[Saved data entries]
- - - - -
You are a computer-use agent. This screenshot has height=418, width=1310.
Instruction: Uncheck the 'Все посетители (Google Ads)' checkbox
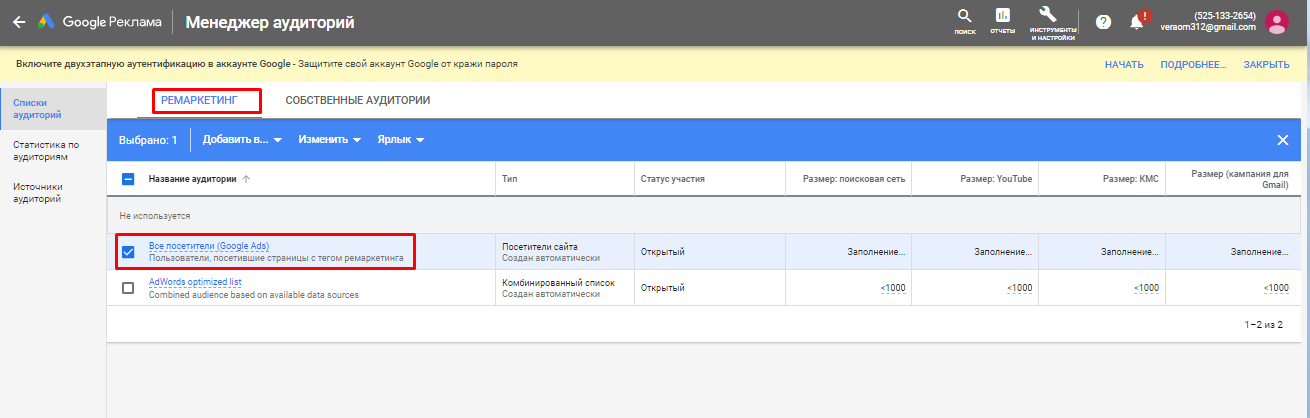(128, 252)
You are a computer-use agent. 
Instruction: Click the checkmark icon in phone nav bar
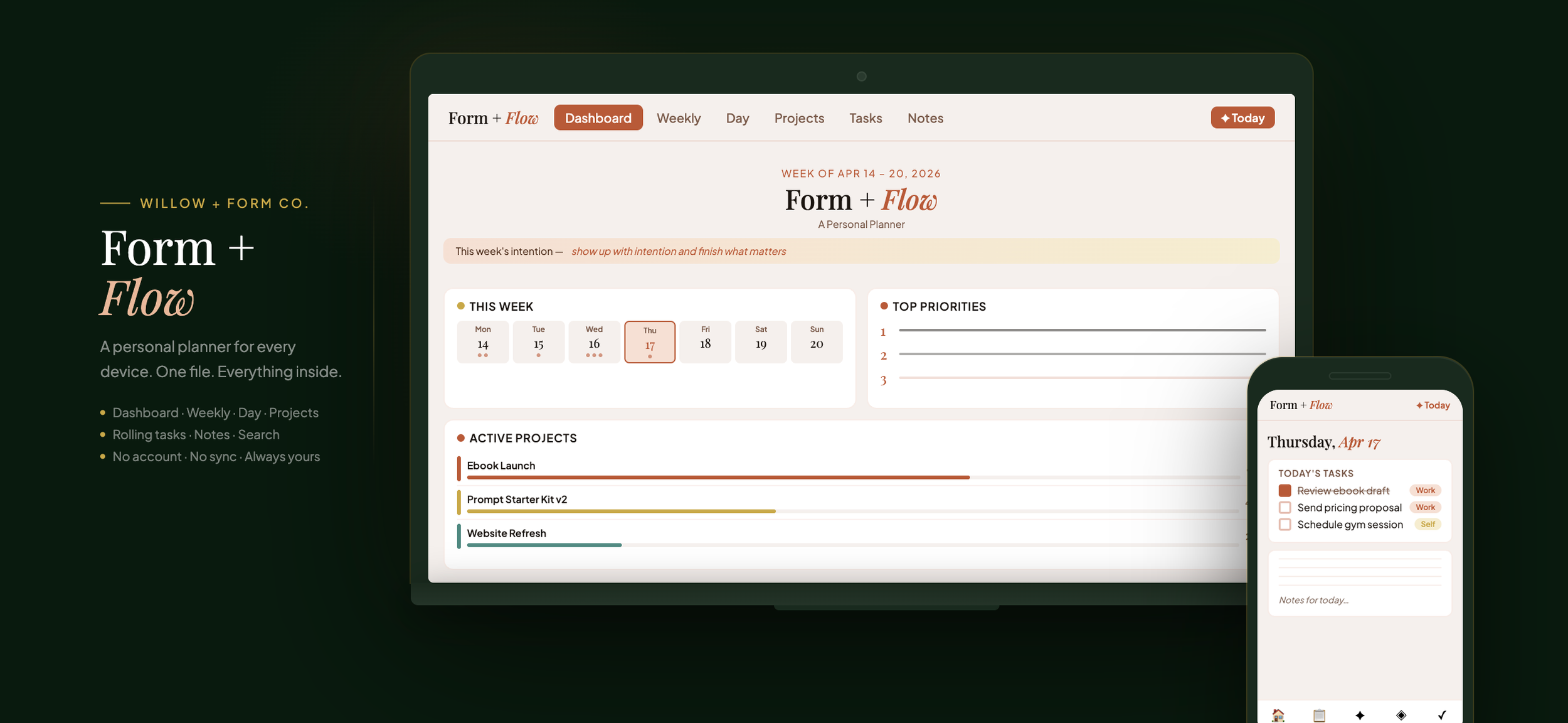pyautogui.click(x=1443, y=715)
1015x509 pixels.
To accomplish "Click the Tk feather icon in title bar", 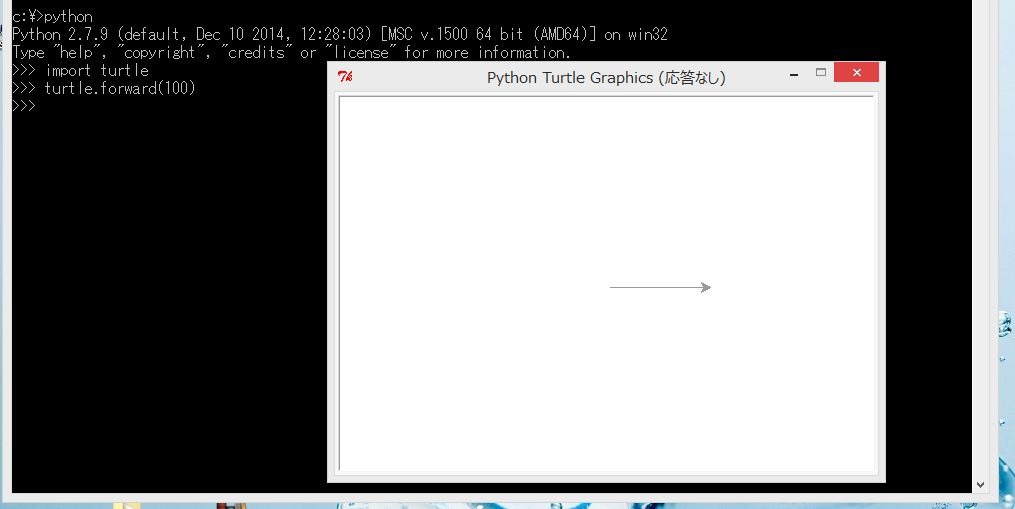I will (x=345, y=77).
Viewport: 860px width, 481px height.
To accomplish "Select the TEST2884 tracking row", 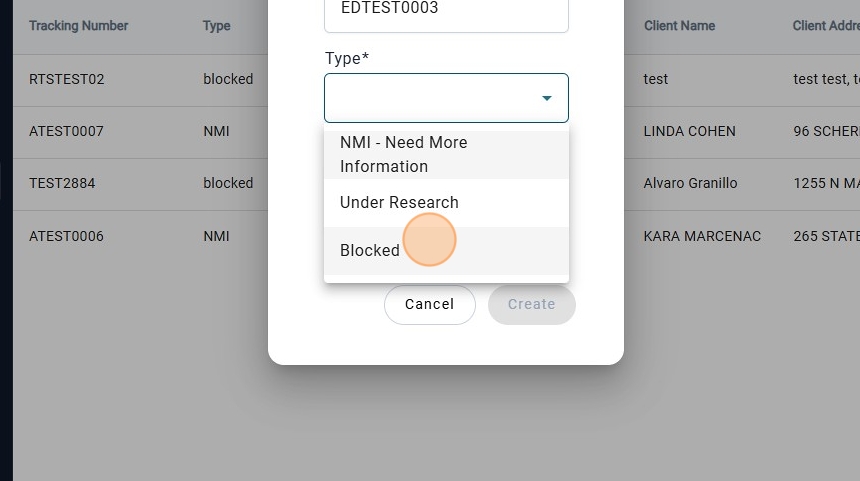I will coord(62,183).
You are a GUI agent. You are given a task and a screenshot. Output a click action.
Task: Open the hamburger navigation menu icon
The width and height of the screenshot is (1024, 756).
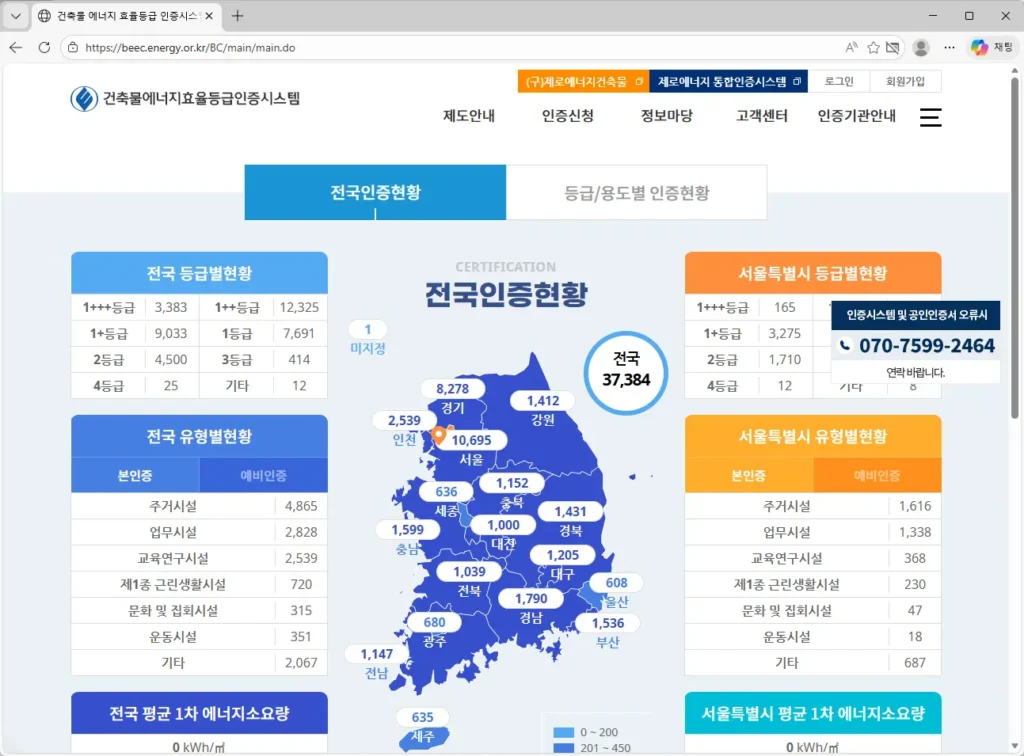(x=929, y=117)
- - - - -
_What you need to do_
How many lines in the records above contain the string "Instruction"? Case counts; reply with the number alone.

_Solution for this task_
2